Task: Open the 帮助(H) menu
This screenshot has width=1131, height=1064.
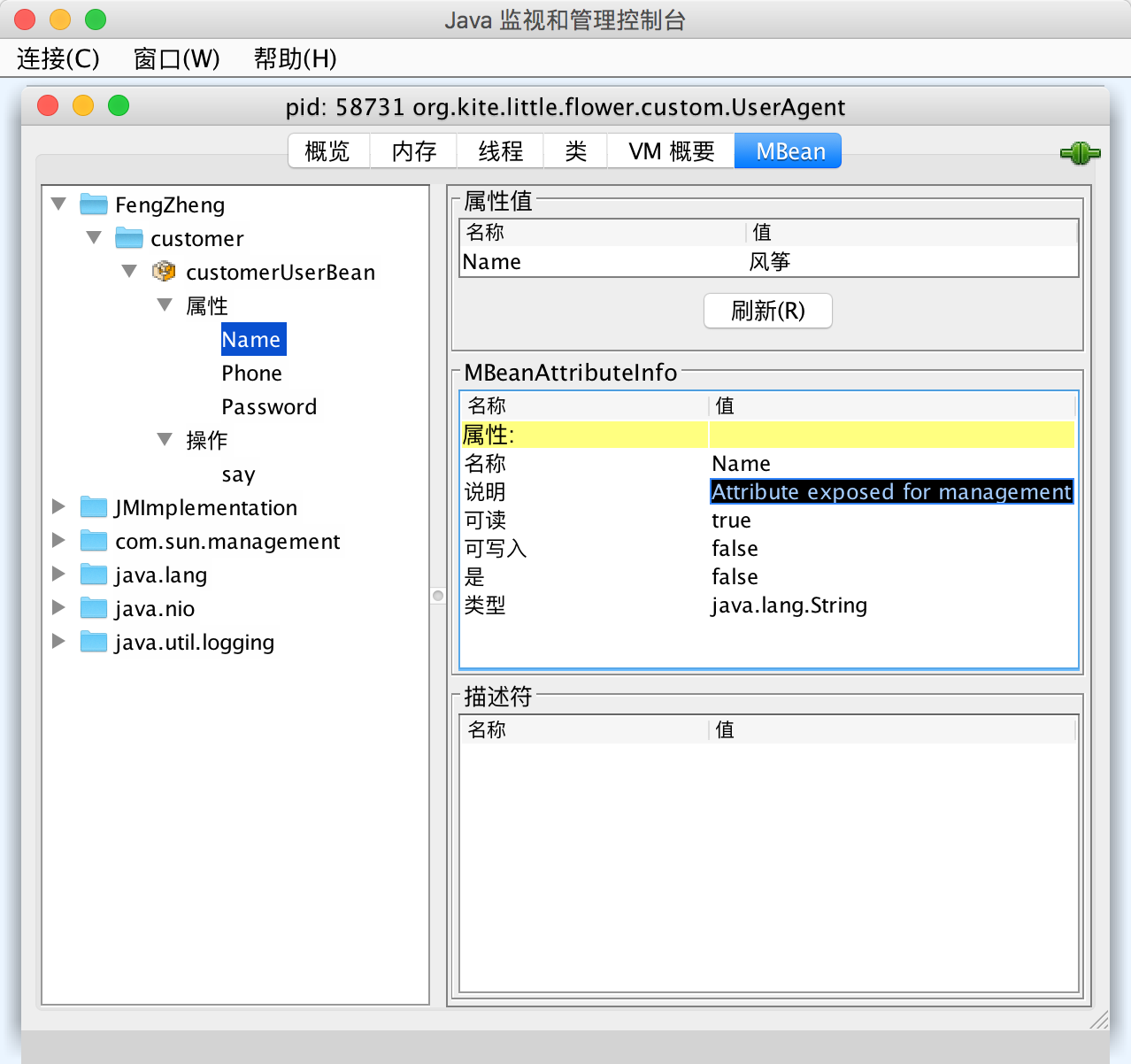Action: click(x=294, y=58)
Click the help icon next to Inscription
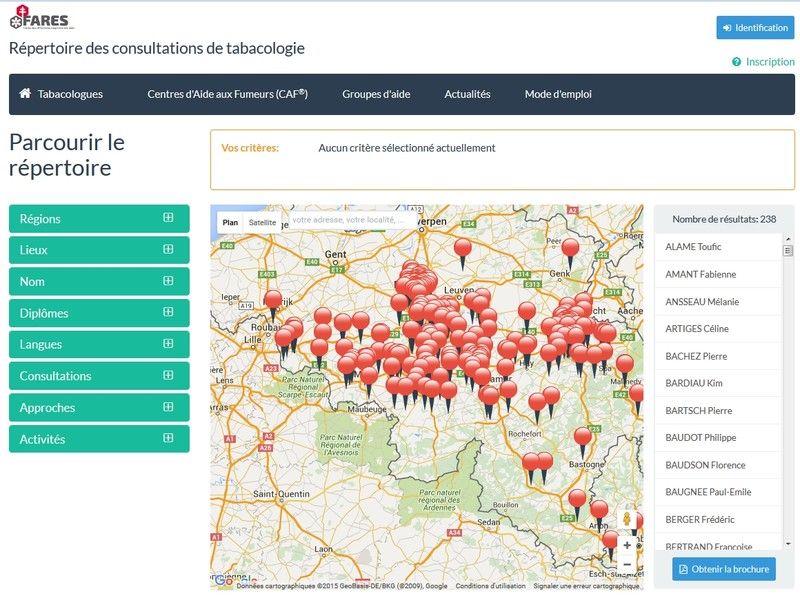800x600 pixels. [x=736, y=62]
§
YOUR GOAL – Restate every line of the listing exactly. Pictures are not part of the copy.

ANSWER AREA –
Task: Open the 帮助(H) menu
This screenshot has width=1131, height=1064.
Action: click(x=294, y=58)
Click the help icon next to Inscription
800x600 pixels. [x=736, y=62]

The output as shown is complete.